Problem statement - Please echo back the lines of the entries below word for word, from the line with "Where should I click to: Reload" up to and including the line with "point(139,487)".
= = =
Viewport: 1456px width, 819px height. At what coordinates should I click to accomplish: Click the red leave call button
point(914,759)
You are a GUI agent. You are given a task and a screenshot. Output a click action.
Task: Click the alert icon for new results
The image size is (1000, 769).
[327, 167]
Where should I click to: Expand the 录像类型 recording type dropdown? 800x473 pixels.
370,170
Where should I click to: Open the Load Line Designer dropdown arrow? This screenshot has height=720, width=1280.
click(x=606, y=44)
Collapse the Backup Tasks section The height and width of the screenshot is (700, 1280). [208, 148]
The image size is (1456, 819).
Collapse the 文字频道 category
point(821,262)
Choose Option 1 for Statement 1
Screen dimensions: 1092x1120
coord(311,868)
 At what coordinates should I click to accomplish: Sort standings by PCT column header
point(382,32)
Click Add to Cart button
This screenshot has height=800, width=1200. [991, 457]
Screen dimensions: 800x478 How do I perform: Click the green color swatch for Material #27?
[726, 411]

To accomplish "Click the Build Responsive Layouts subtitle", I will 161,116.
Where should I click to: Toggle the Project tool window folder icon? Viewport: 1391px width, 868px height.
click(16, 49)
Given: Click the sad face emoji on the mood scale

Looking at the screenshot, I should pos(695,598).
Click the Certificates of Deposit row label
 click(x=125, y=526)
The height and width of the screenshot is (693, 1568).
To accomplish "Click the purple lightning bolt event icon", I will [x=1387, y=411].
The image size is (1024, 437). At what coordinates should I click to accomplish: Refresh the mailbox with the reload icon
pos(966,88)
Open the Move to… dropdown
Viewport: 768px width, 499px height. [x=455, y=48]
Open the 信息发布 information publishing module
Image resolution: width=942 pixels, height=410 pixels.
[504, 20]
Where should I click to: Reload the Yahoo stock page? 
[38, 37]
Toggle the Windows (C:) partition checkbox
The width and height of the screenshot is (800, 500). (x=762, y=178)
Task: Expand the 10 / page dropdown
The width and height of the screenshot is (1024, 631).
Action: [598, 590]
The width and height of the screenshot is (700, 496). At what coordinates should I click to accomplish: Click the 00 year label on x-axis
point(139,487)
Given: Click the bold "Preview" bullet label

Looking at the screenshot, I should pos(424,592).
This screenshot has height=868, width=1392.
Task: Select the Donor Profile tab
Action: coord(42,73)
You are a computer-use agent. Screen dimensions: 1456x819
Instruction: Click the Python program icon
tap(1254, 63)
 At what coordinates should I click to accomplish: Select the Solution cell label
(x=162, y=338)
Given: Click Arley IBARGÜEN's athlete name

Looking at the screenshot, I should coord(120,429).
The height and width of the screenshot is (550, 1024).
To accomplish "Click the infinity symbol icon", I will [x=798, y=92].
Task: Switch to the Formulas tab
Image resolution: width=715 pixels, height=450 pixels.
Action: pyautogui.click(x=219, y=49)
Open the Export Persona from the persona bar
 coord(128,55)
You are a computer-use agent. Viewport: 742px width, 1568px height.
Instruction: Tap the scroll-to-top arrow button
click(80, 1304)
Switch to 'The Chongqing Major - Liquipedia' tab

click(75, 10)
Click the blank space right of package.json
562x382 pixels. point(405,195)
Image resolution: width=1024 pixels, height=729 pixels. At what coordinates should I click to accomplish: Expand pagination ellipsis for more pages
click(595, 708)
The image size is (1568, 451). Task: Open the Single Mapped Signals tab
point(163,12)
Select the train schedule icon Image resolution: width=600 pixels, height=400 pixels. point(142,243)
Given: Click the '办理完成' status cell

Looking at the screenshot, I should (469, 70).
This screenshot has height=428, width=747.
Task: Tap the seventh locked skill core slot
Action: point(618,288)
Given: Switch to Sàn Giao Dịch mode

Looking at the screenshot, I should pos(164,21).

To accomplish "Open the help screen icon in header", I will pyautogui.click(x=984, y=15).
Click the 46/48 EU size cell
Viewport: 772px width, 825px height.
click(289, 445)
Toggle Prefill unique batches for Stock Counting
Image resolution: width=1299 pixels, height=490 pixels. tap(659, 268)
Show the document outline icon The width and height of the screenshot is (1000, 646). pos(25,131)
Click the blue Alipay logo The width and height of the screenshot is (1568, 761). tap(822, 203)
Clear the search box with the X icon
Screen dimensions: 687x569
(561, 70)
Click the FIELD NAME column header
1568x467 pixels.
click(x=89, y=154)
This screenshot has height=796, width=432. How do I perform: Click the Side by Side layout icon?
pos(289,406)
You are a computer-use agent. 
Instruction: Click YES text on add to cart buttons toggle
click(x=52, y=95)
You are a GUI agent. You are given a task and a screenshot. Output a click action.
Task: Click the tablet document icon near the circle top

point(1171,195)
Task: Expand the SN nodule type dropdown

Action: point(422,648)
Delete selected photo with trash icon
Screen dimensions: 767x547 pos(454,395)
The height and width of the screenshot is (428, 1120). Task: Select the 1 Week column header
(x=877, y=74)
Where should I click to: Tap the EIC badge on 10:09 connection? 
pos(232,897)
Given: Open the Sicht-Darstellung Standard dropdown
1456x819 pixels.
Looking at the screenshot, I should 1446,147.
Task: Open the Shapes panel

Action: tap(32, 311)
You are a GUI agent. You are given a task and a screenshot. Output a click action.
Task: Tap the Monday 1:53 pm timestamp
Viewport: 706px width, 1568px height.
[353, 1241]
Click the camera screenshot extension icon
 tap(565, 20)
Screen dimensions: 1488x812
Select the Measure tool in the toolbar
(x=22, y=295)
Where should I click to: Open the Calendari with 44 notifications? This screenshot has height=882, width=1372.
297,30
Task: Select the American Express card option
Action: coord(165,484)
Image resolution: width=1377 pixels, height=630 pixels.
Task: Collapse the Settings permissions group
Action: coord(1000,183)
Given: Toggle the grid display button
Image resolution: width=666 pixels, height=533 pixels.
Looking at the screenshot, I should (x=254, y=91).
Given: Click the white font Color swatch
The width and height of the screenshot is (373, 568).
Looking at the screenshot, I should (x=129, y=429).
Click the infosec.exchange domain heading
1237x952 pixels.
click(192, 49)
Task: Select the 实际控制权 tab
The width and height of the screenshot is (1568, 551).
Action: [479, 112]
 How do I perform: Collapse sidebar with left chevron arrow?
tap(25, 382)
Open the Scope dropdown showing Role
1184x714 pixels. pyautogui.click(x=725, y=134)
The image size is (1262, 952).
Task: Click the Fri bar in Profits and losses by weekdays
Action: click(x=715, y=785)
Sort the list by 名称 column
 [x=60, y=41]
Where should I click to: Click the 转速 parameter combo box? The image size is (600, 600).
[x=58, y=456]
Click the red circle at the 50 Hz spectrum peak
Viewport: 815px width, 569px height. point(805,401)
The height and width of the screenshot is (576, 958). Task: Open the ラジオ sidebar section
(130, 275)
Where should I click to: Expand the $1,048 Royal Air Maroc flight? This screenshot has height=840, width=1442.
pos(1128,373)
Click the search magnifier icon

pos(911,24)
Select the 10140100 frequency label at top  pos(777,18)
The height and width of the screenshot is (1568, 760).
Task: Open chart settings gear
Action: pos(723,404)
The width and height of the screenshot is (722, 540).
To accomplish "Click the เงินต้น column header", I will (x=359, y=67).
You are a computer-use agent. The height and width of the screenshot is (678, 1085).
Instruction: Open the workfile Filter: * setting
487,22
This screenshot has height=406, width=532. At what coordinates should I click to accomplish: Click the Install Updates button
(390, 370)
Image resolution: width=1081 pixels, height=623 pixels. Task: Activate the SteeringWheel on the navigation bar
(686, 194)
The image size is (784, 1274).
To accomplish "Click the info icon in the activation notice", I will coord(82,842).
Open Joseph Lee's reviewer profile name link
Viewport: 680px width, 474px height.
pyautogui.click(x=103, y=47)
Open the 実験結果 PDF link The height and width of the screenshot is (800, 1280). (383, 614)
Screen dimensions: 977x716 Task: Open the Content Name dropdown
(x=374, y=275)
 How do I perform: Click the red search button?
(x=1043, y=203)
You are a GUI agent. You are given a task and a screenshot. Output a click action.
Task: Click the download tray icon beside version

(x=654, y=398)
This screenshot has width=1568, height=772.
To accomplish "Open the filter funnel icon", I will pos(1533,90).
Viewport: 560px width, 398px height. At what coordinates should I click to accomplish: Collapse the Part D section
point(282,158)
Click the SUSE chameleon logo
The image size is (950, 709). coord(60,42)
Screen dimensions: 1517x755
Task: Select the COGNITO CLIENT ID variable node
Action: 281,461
= = =
Written answer -
Where should I click to: Reload the Yahoo stock page? 
[38, 37]
Toggle the Windows (C:) partition checkbox
The width and height of the screenshot is (800, 500). (x=762, y=178)
Task: Expand the 10 / page dropdown
The width and height of the screenshot is (1024, 631).
Action: [598, 590]
The width and height of the screenshot is (700, 496). At what coordinates should I click to accomplish: Click the 00 year label on x-axis
point(139,487)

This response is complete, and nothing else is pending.